The mainstream media and the Left are unfairly blaming the National Rifle Association (NRA) for the February 14 Parkland, Florida shooting, and corporations are kowtowing to demands that they cut ties with the gun lobby group. Delta Airlines and United Airlines are two of those companies, both which just ended their NRA discount policies, and now Georgia Republicans are retaliating by pledging to kill the airline tax-cut bill.
The Valentine’s Day shooting was carried out by 19-year-old gunman Nikolas Cruz, who had long been on law enforcement’s radar, as well as the FBI’s, after the agency received numerous complaints about him. Under Florida law, a number of incidents could have prompted police officers and federal agents to confiscate Cruz’s weapons; however, they did not. On the day of the shooting, law-enforcement officers had the opportunity to enter the school and confront the gunman, but they did not. In the several years leading up the shooting, Cruz showed signs to family and friends of being a danger to both himself and society (he even threatened online to shoot up a school), but was still somehow able to keep his weapons. According to Dr. Alan Lipman, an expert in the psychology of violence at George Washington Medical Center, Cruz, who had been in mental health therapy, likely had untreated depression, the U.K.’s Daily Mail reports. And still, Cruz managed to retain his weapons and execute one of the worst school shootings in recent history.

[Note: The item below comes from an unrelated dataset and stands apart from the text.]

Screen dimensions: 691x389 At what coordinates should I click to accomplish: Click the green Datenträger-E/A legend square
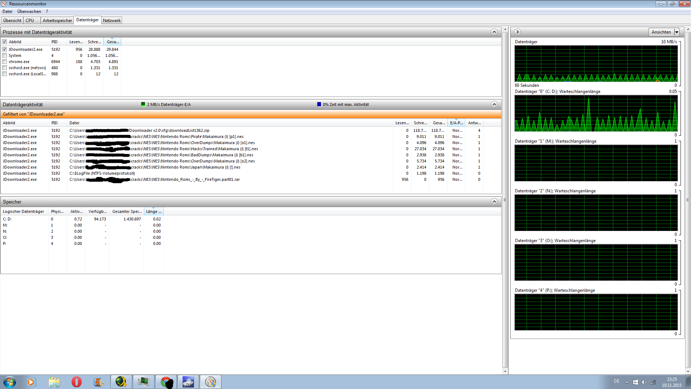click(x=143, y=104)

Yet, instead of placing the blame for the horrific events that took place at Marjory Stoneman Douglas High School on law enforcement’s many fails, mental health system shortcomings, the FBI’s incompetence, the school’s lack of metal detectors or armed security guards, or the overall breakdown of morality in society that helps to create these mass shooters, critics have jumped on the anti-gun, anti-NRA crusade and are not letting up.
The #BoycottNRA movement has called upon big companies to end their ties with the NRA. According to the Washington Post, First National Bank of Omaha was one of the first to bow to the calls, with the rental car giants Enterprise, Hertz, Avis Budget Group, and TrueCar, as well as North American Van Lines, and Allied Van Lines following suit. By the end of the week, Symantec, MetLife, Best Western, and Wyndham Hotels announced they were ending their NRA member discounts. Chubb Limited insurance even announced it would end the policy of covering NRA members who faced lawsuits for shooting people.
FedEx attempted to take a political stance while simultaneously resisting calls to end its NRA discount. “FedEx opposes assault rifles being in the hands of civilians,” the company said in a statement. “While we strongly support the constitutional right of U.S. citizens to own firearms subject to appropriate background checks, FedEx views assault rifles and large-capacity magazines as an inherent potential danger to schools, workplaces, and communities when such weapons are misused.”
Still, the company maintained that it will not “deny service or discriminate against any legal entity regardless of their policy positions or political views.”
FedEx’s refusal to end its policy with the NRA prompted Hollywood celebrities such as Julia Louis-Dreyfus to announce that they would boycott the delivery service.
Delta Airlines initially held out against the pressure from anti-gun advocates, but by the Saturday after the shooting, it announced it would discontinue its discounts to NRA members and asked the group to remove the information about the perk from a convention website. United Airlines followed suit just two hours after Delta’s announcement.
But pro-Second Amendment advocates are starting to fight back against this attack on constitutional rights. Georgia Lt. Gov. Casey Cagle vowed to kill a proposed tax cut for airlines after Delta eliminated its NRA discount program. The bill would have granted a $50 million sales tax exemption on jet fuel. Other Republicans in the state legislature also pledged to pull their support for the bill. “Corporations cannot attack conservatives and expect us not to fight back,” Cagle, who had previously supported the bill, declared on Twitter.
According to the Washington Times, Cagle “wields significant influence over legislation and how it flows through the Senate, where Republicans hold a 37 to 19 majority over Democrats.”
Delta has responded by saying it supports the Second Amendment but its decision “reflects the airline’s neutral status in the current national debate over gun control amid recent school shootings.”
And while the future of the airline tax-cut bill remains unclear, the #BoycottNRA movement is forging ahead, pushing tech giants that stream NRA-produced video such as Amazon, Google, Apple, and Roku to also cut ties with the NRA.
The NRA has released a statement that its members will not be intimidated by the boycotts. “Let it be absolutely clear,” the NRA’s statement said. “The loss of a discount will neither scare nor distract one single NRA member from our mission to stand and defend the individual freedoms that have always made America the greatest nation in the world.”